## THE PROBLEM
Every record below is to be retyped exactly, with the pictures left out.

## Records excerpted from a collection

══════

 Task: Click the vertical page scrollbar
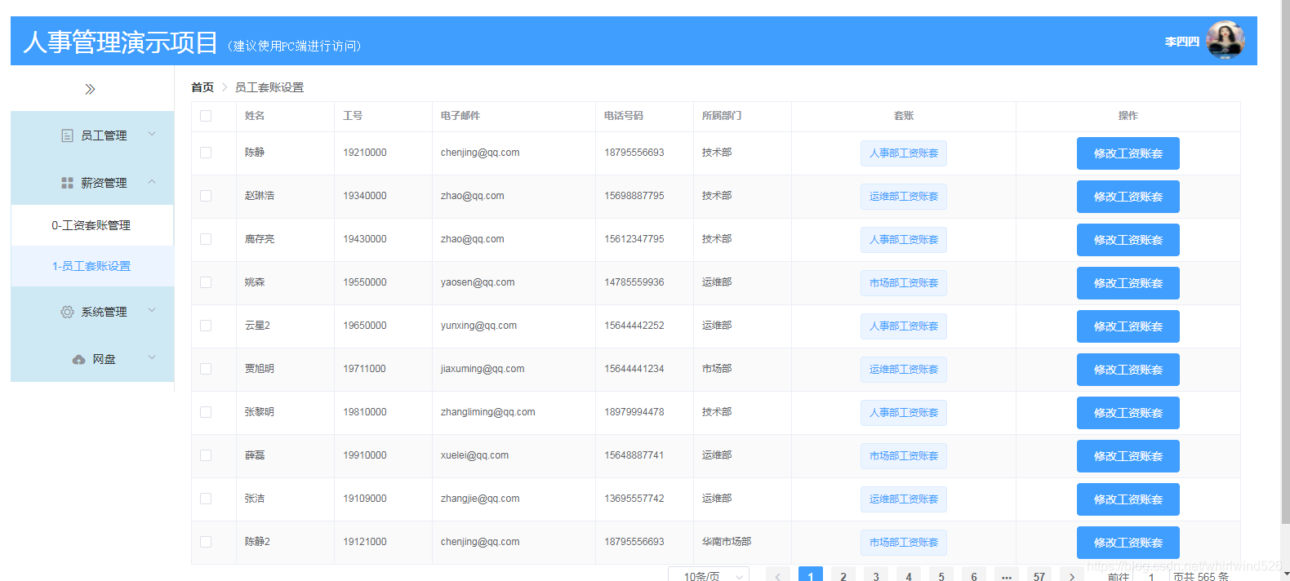1285,261
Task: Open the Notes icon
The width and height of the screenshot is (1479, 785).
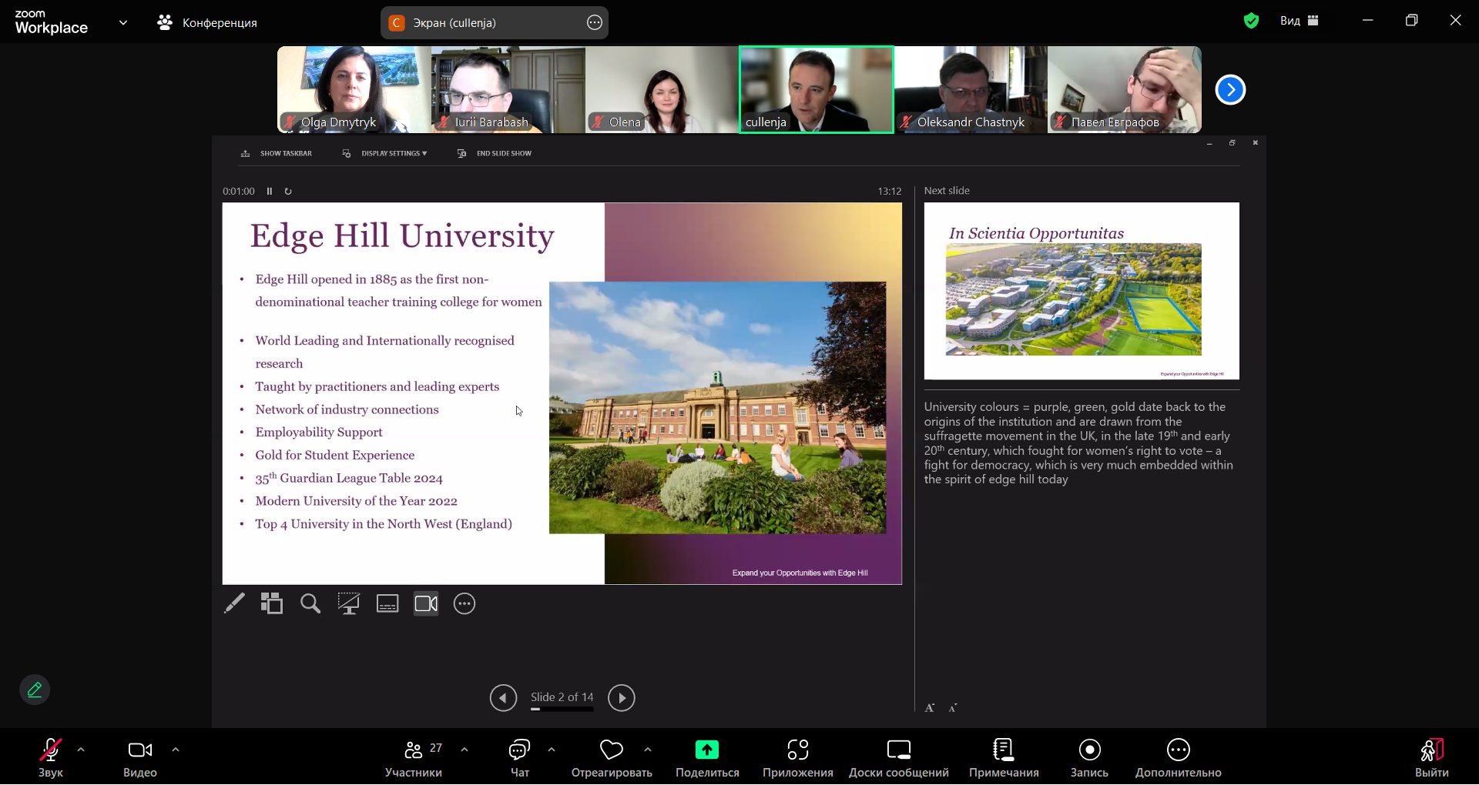Action: [x=1003, y=750]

══════

## RESPONSE BOX
 Task: Click the vertical page scrollbar
1285,261
Task: Open the Notes icon
The width and height of the screenshot is (1479, 785).
Action: [x=1003, y=750]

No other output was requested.